If you’re worried about the safety of your parent or older loved one living alone, here are some questions to consider:
Does your parent need assistance with everyday tasks? Is someone available to help them throughout the day?
Is your parent still mobile? Can they get out of bed, stand up from a seated position, climb the stairs, and get in and out of the shower without the danger of slipping or falling?
Is your parent experiencing social isolation? Do they spend time with friends, or participate in social activities on a regular basis?
Does your parent’s home have safety hazards such as loose carpeting, inadequate lighting, or excess clutter?
Is your parent becoming forgetful? Do they remember to pay bills on time or go to appointments?
Is your parent eating a healthy diet? Are they able to go to the grocery store and prepare meals?
We all want our parents and loved ones to remain safe and happy in their current living environment. But if you’re concerned about your parent’s ability to live safely at home, it’s time to explore some alternatives to aging in place, such as assisted living.

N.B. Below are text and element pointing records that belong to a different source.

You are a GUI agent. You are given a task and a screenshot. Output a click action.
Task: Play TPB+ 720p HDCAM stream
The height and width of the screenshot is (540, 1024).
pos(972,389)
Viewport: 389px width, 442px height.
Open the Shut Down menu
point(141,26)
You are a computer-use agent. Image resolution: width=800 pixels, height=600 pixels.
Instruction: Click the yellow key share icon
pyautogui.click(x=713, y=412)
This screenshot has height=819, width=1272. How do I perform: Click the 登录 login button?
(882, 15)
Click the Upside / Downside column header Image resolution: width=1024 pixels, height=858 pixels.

In assisted living, older adults can maintain their sense of privacy and independence while receiving assistance with their everyday routine in a safe, home-like environment. Assisted living also gives seniors opportunities to socialize and enjoy the company of their peers. And with emergency alert systems and skilled nurses on-site 24 hours a day, older adults and their families can have greater peace of mind knowing that help is available any time of day or night. When it comes to socialization, safety, and quality of life, assisted living is often better for older adults than aging in place at home.